俺も小さく“いただきます”と頭を下げて、コーヒーカップにポーションミルクとスティックシュガーを半分入れてスプーンでかき混ぜた。


コーヒーの色が変わった所で、カップをソーサーからカチャリと小さな音を立てて持ち上げ、ゆっくり口に運ぶ。

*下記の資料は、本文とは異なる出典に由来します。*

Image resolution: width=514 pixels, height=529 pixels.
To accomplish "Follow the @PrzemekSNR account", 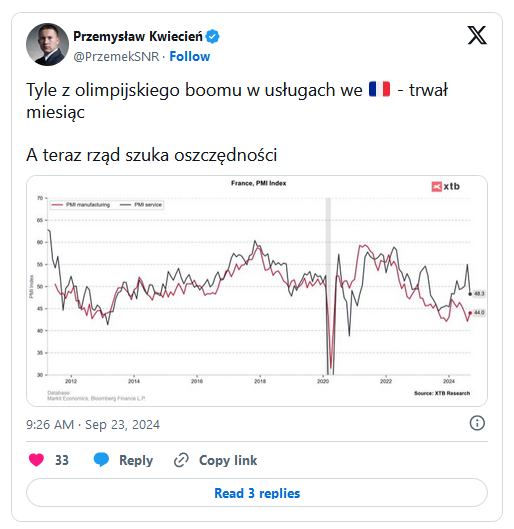I will [190, 56].
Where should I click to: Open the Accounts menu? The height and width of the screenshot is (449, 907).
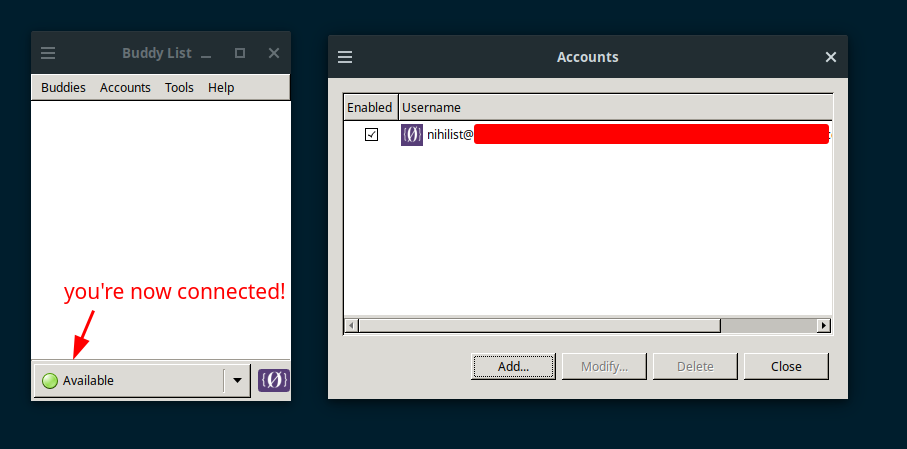coord(125,87)
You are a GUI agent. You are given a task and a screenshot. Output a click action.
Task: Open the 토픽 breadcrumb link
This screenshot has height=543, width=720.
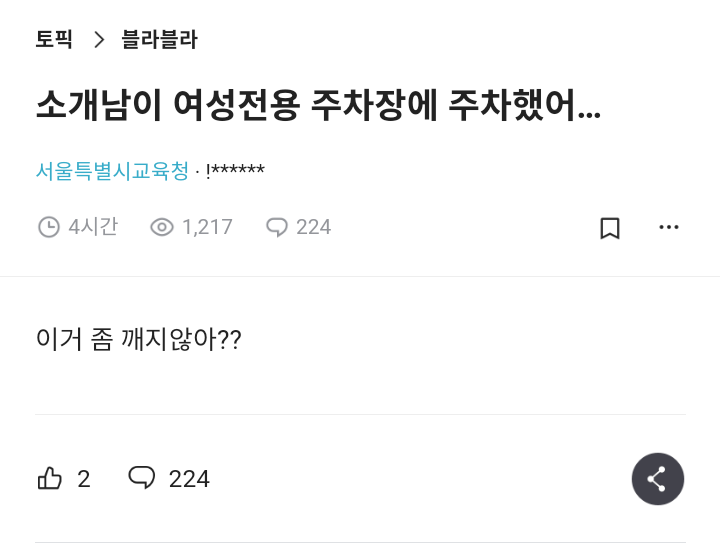coord(54,40)

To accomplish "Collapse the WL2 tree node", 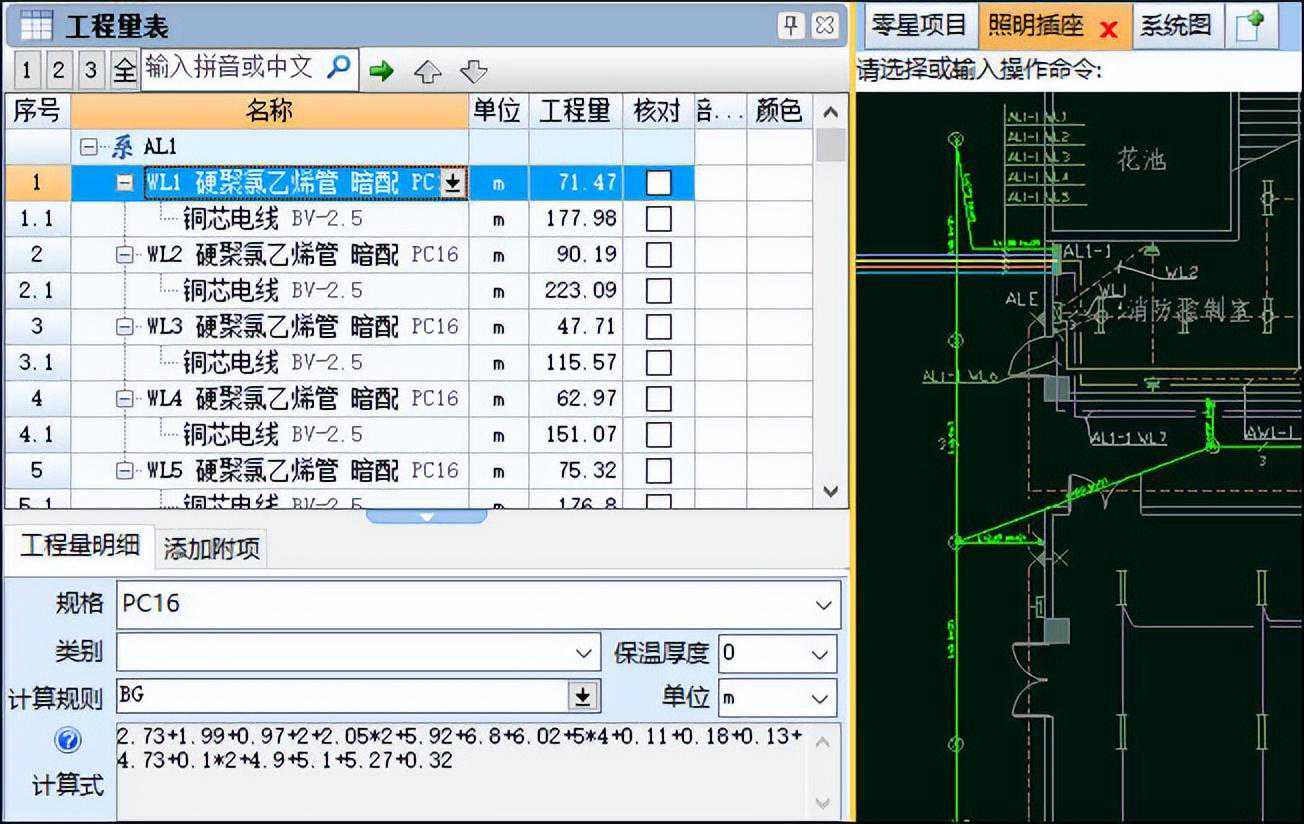I will click(125, 255).
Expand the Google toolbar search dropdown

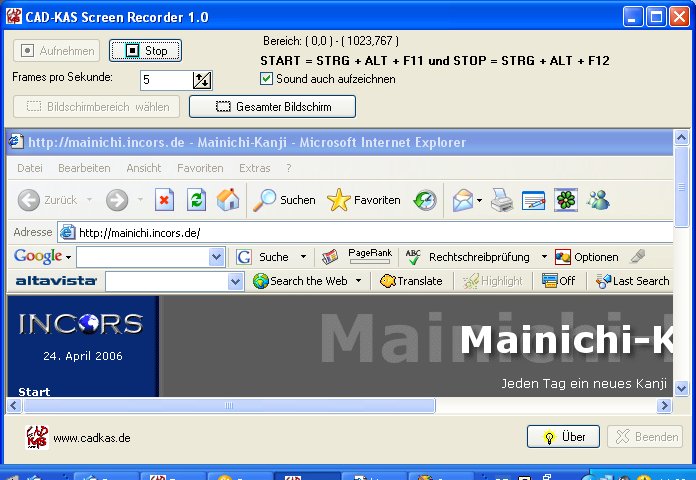217,257
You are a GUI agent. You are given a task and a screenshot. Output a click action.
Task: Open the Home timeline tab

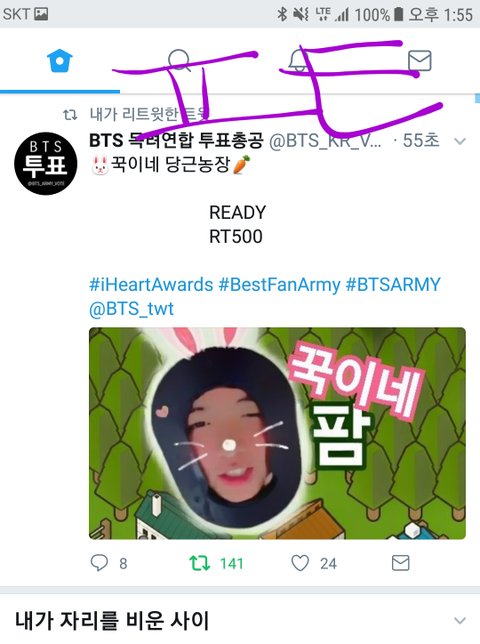(x=60, y=61)
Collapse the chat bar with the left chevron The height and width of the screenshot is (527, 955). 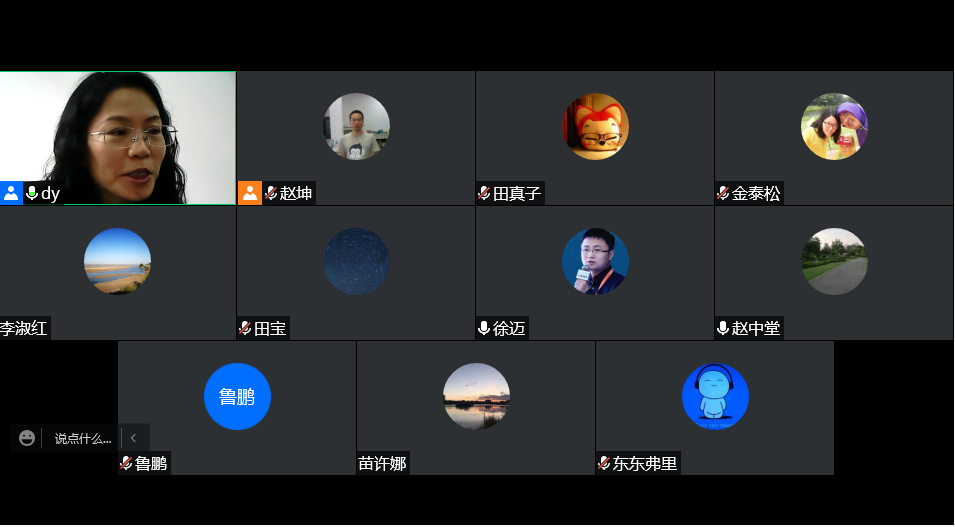pyautogui.click(x=133, y=438)

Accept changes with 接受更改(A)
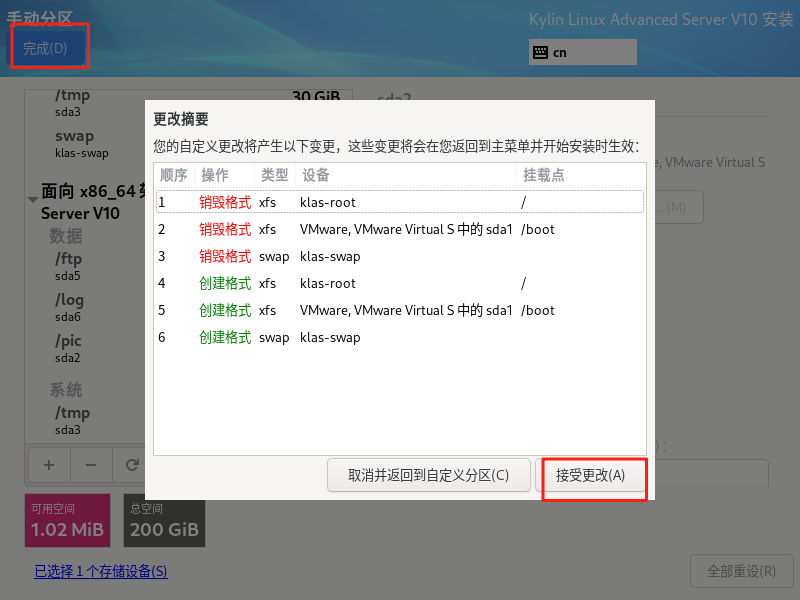click(590, 475)
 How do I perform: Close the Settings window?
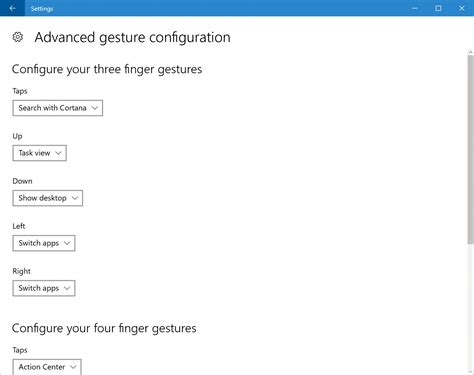pyautogui.click(x=462, y=8)
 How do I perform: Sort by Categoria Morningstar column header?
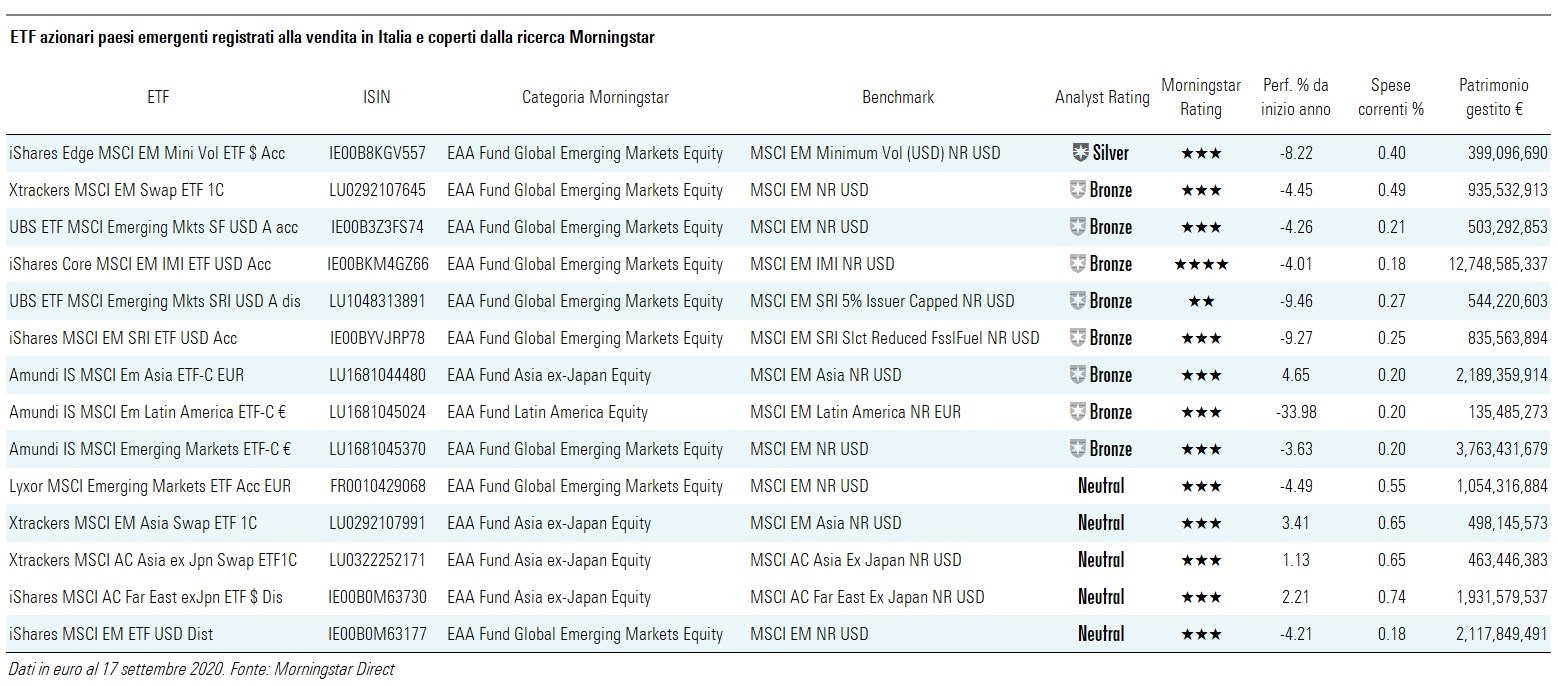tap(595, 97)
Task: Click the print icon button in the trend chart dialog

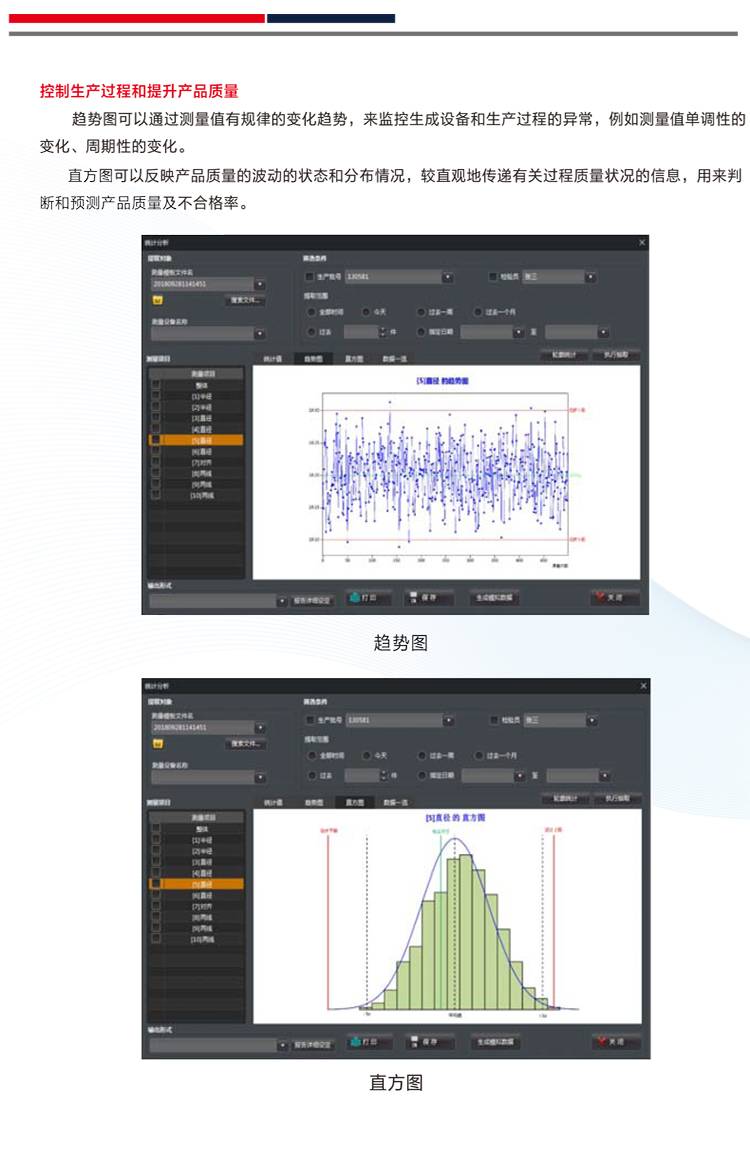Action: click(367, 598)
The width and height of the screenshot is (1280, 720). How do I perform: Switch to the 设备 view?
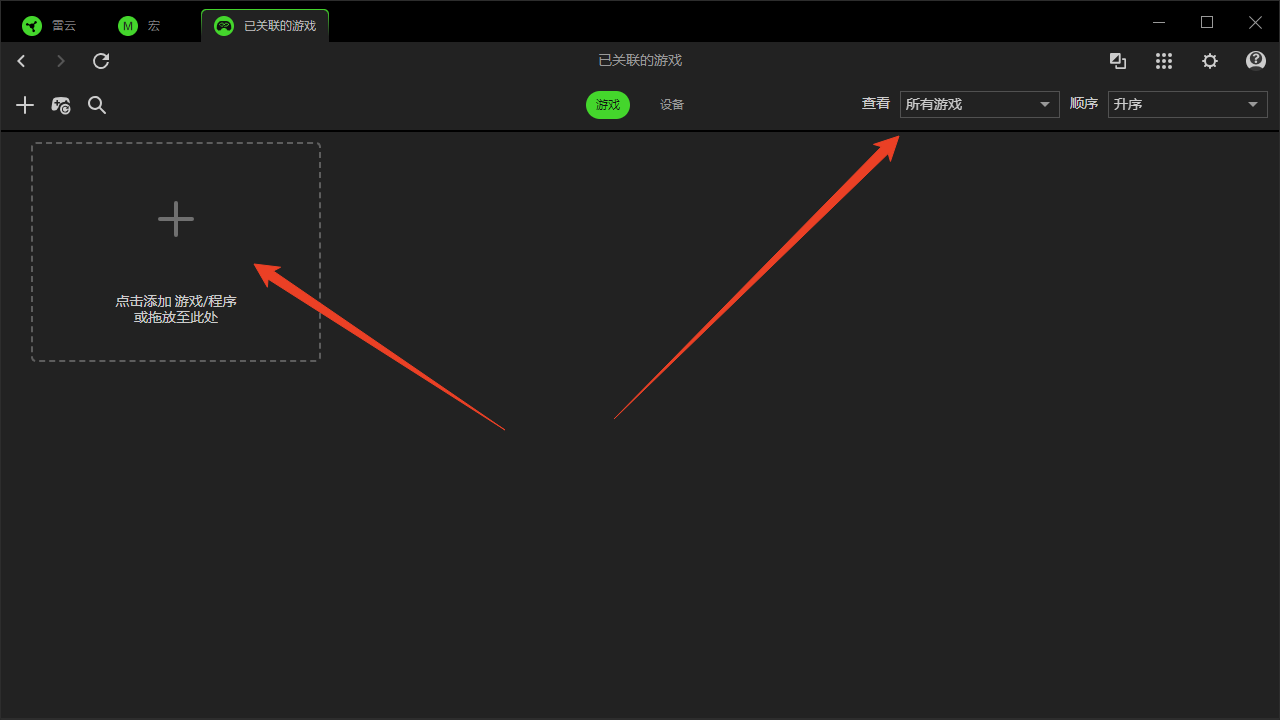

小さめのコーヒーカップに、実質スプーン二杯分のインスタントコーヒーの粉が入った“うちのブレンド”はやけに味が濃かった。


「えーと、名前……」


俺が一口コーヒーを飲んだのを確かめてから、おもむろに石澤母が口を開いた。


「あ、すいません。ちゃんとご挨拶してなくて……。僕、土橋修って言います」


俺はまた、自分に対して心の中で舌打ちをした。


最初にちゃんと名前くらい名乗っておけ、俺のバカ。


「土橋くん……桃子とはいつからお付き合いしていたの? あの娘、全然言わないから知らなかったわ」


「……今年の4月からお付き合いさせてもらってます」


石澤母の不安そうな顔に、つられて俺の心臓も再びどんどん早くなっていく。


「あの娘、ちゃんとうまく付き合えてる?」


石澤母の言っている意味がわからなくて、俺は顔を上げて彼女の顔を見つめると。


「小さい頃、男の子にいじめられてた時があったから、あの娘は男の子に対して臆病な所があるの」


俺が質問の意味を問うのをわかっていたかのように、彼女は少し深刻な顔でそう言った。


石澤母の言葉に、思わず眉をひそめて視線を床に落とす。


男が苦手なのは知っていたが、いじめられていたっていうのは初耳だった。


「お友達も可愛い娘が多かったから、余計引き立て役みたいになってばかりで、そういう小さなことの積み重ねで、自分に自信がなくなってしまったと思うのよね」


ゼリーを一口だけ食べてから、淋しげに俯く石澤母の言葉に、俺はなんと返せばいいのかわからずに黙り込んでしまった。